**What the task asks**
Reproduce only the items from the line with "Task: Move end" up to and including the line with "Action: coord(506,135)", renaming every "chevron" to "arrow" and leaving everything else unchanged.

☆ ☆ ☆ ☆ ☆ ☆ ☆

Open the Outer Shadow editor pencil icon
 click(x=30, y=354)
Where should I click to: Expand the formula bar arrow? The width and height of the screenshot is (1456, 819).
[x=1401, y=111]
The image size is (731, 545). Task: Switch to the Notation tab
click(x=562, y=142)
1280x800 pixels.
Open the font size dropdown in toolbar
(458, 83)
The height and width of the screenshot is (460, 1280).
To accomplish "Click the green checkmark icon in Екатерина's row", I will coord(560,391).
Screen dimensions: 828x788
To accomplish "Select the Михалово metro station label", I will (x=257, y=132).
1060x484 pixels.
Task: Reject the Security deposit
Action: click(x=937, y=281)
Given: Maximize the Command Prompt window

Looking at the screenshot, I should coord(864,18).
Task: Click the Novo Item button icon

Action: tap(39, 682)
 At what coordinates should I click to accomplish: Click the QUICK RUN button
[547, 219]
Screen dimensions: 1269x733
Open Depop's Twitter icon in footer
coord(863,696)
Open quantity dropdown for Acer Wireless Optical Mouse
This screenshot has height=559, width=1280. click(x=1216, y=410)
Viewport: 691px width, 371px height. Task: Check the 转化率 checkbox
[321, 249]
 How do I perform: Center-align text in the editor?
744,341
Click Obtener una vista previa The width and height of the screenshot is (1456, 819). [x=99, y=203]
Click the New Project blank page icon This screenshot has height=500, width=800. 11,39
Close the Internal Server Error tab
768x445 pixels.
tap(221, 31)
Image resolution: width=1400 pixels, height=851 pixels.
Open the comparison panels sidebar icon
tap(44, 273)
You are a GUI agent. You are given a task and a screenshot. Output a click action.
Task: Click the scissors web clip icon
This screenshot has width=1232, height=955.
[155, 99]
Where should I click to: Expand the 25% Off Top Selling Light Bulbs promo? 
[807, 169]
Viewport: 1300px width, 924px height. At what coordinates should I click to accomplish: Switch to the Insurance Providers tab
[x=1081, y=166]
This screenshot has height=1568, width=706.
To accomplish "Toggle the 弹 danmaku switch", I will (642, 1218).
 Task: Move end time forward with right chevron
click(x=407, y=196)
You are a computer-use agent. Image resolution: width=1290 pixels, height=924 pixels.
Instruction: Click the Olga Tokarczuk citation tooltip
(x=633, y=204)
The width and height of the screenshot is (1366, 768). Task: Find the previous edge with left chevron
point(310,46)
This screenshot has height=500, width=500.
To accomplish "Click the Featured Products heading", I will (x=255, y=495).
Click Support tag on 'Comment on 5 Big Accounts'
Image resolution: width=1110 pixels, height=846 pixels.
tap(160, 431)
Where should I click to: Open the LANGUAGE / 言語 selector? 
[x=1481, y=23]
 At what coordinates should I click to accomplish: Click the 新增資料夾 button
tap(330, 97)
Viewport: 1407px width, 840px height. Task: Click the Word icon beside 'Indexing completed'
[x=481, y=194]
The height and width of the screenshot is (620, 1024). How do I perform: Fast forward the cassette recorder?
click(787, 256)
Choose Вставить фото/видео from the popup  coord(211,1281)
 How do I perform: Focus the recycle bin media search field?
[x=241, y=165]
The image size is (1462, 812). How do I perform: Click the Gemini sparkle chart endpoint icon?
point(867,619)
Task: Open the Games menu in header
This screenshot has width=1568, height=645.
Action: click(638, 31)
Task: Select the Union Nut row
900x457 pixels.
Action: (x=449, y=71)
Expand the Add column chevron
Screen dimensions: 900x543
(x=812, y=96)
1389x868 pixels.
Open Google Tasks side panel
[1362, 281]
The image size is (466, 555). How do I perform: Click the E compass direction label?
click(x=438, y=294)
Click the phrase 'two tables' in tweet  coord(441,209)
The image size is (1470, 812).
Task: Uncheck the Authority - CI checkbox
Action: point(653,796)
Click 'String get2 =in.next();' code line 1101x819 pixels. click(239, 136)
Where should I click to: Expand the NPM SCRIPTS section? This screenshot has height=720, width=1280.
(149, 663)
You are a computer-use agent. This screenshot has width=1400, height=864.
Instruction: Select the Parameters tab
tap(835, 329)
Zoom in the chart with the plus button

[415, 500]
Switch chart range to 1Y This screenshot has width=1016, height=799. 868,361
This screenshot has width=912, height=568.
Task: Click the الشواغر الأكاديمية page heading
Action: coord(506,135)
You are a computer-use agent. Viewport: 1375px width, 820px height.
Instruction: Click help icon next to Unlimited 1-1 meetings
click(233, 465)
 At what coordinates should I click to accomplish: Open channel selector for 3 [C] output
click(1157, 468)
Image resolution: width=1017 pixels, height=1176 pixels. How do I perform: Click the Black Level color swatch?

☆ ☆ ☆ ☆ ☆ ☆ ☆

**Finished exercise**
 Task: Move end time forward with right arrow
click(x=407, y=196)
You are a computer-use agent. Image resolution: width=1290 pixels, height=924 pixels.
Instruction: Click the Olga Tokarczuk citation tooltip
(x=633, y=204)
The width and height of the screenshot is (1366, 768). Task: Find the previous edge with left arrow
point(310,46)
This screenshot has height=500, width=500.
To accomplish "Click the Featured Products heading", I will (x=255, y=495).
Click Support tag on 'Comment on 5 Big Accounts'
Image resolution: width=1110 pixels, height=846 pixels.
tap(160, 431)
Where should I click to: Open the LANGUAGE / 言語 selector? 
[x=1481, y=23]
 At what coordinates should I click to accomplish: Click the 新增資料夾 button
tap(330, 97)
Viewport: 1407px width, 840px height. Task: Click the Word icon beside 'Indexing completed'
[x=481, y=194]
The height and width of the screenshot is (620, 1024). How do I perform: Fast forward the cassette recorder?
click(787, 256)
Choose Вставить фото/видео from the popup  coord(211,1281)
 How do I perform: Focus the recycle bin media search field?
[x=241, y=165]
The image size is (1462, 812). How do I perform: Click the Gemini sparkle chart endpoint icon?
point(867,619)
Task: Open the Games menu in header
This screenshot has width=1568, height=645.
Action: click(638, 31)
Task: Select the Union Nut row
900x457 pixels.
Action: (x=449, y=71)
Expand the Add column arrow
Screen dimensions: 900x543
(x=812, y=96)
1389x868 pixels.
Open Google Tasks side panel
[1362, 281]
The image size is (466, 555). How do I perform: Click the E compass direction label?
click(x=438, y=294)
Click the phrase 'two tables' in tweet  coord(441,209)
The image size is (1470, 812).
Task: Uncheck the Authority - CI checkbox
Action: point(653,796)
Click 'String get2 =in.next();' code line 1101x819 pixels. click(239, 136)
Where should I click to: Expand the NPM SCRIPTS section? This screenshot has height=720, width=1280.
(149, 663)
You are a computer-use agent. This screenshot has width=1400, height=864.
Instruction: Select the Parameters tab
tap(835, 329)
Zoom in the chart with the plus button

[415, 500]
Switch chart range to 1Y This screenshot has width=1016, height=799. 868,361
This screenshot has width=912, height=568.
Task: Click the الشواغر الأكاديمية page heading
Action: coord(506,135)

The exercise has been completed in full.